В эти дни в Кочеты забрел толстый плутоватый монах с Афона. Он обжился в деревне и, кажется, хотел гостить долго. Бабы охотно слушали побасенки о святых местах, о гробе господне, чудотворных иконах, святых мощах, разных явлениях. Монах обо всем рассказывал бойко, трогательно, занимательно. Он был мастаком в своем деле, тертый калач.
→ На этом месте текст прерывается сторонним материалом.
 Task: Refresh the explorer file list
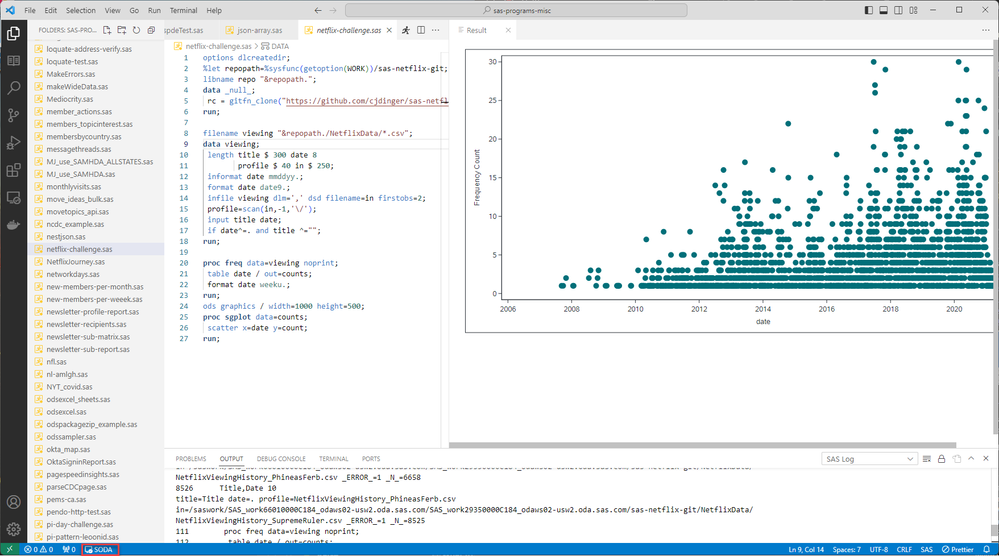[136, 30]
Благодарные старухи несли ему масло, мед, яйца, холсты, старинные вышитые полотенца, доставали из сундуков припасенные на черный день горностаевые, колонковые, беличьи шкурки, серебряные рубли, полтины. Дары монах обещал сдать в Афонскую обитель, где пятьдесят лет будут молиться за всех радетелей веры православной и честных жертвователей.
Я помнил разговор с учителем о предрассудках и суевериях. Монах казался врагом и плутом, я ненавидел его за то, что он обманывает, обирает доверчивых людей, но не знал, как выжить этого хитреца из деревни, насолить ему. Открыто спорить о боге было невозможно. Старики могли побить меня батогами.
– Что такое монах? – спросил я бабушку.
– Святой человек, – объяснила она. – О своей душе печется, богу служит. Святые чудеса творят: ни огонь, ни вода их не берет, ни лютый зверь. Угодник божий Иона во чреве кита пробыл много дней и жив остался.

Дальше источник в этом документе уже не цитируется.